Above all, we can conclude that GAN-based SR methods have high potential to achieve better reconstruction results than CNN-based SR methods, due to its property to describe variety of SR patterns with less labeled data. However, GAN model needs to be further developed to be easily trained and implemented.

5 Summary

Super-resolution is a hot and important research topic in computer vision and image processing community. By applying SR technologies, users can not only improve the resolution and visual appearance of inputting images, but also help improve accuracy and effectiveness of vision-based machine learning systems which generally regard high-resolution images as input. Inspired by the significant performance of deep learning methods, this paper focuses on reviewing current deep learning methods for real-time image super-resolution. As the first comprehensive survey on such topic, it has analyzed recent approaches, classified them according to as many as criteria, and illustrated performance for the most representative approaches.

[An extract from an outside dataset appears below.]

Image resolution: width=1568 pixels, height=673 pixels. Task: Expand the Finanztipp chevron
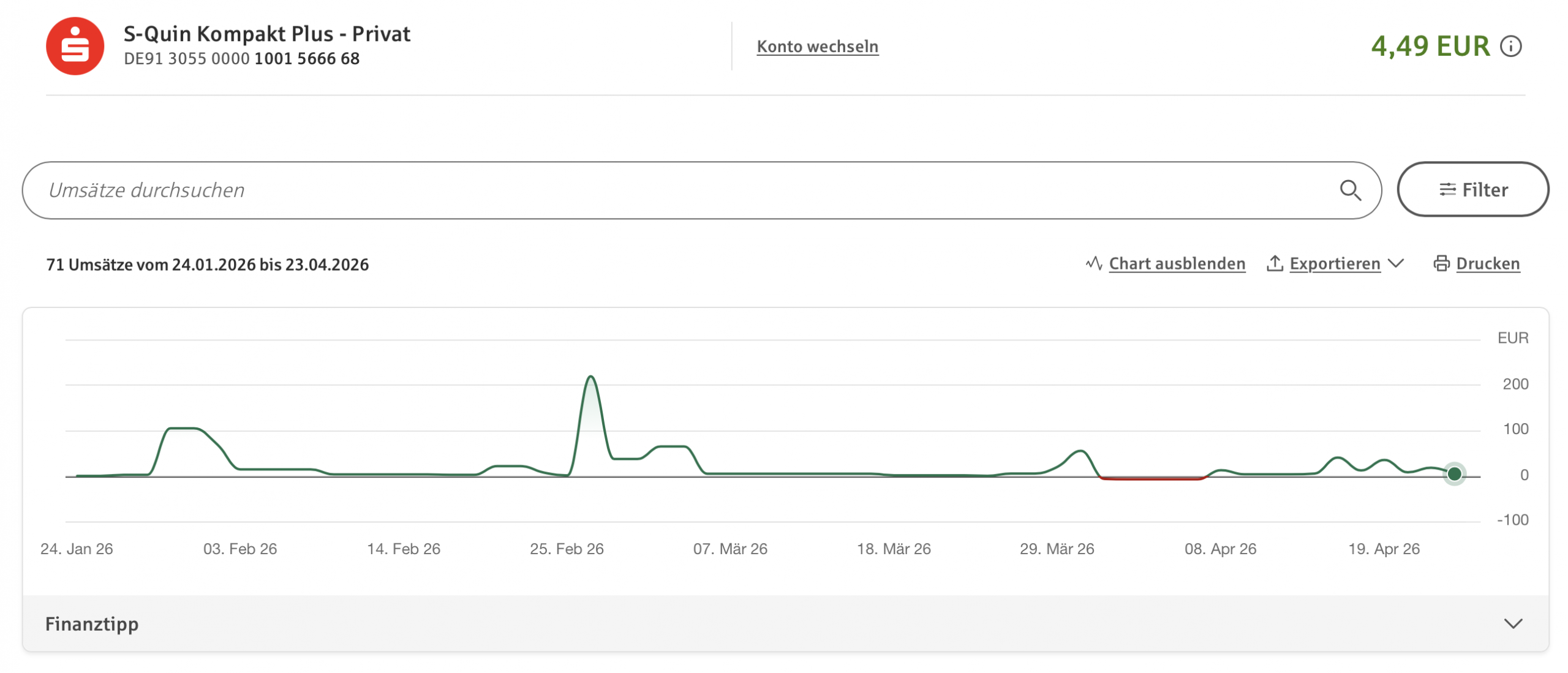[x=1512, y=623]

In the past decade, research in this field has progressed as improved methods emerge. However, the small number of deep learning- based SR methods achieving real-time performance shows that ample room remains for future research. Essentially, the main reason for less methods on real-time SR lies in the fact that deep learning methods are hard to achieve fast processing speed without high computation resource. However, applying deep learning methods on SR is a reasonable way to achieve high performance with the current large datasets, named as “big data”. We thus present main challenges of deep learning for real-time SR: how to adapt deep learning-based SR methods with acceleration strategies to deal with “big data” situation. Furthermore, low-resolution images captured in extreme imaging conditions require robust enough algorithms to deal with such real-life complexities.

It is thus essential to develop novel methods, which are not only effective and efficient for “big data” processing, but also robust enough to handle extremely processing. Although abundant optimization methods have been proposed for real-time SR with deep learning structures in Sect. 3, high efficiency, effectiveness, and robustness for SR on specific application area are still highly required by industry and require further improvement. Despite designing alternative and high effective neural network structures, cloud computing is another simple and efficient solution to improve effectiveness of SR. By providing enough computing and storage services over the Internet [82, 123, 125, 126] for local SR tasks, a powerful computing platform with easy access and high-scalability could be utilized locally and help users accomplish their SR goals. There exist other novel methods to help improve SR from different aspects. For example, deep compression methods could help prune neural networks for SR, resulting in less storage and computation consume.

Based on all these analyses, we believe that this review is useful for developers who are willing to improve performance of their SR solutions in both running time and accuracy. Our review will serve as a guidance and dictionary for further research activities in this area, especially in the deployment of real-time super-resolution with deep learning methods.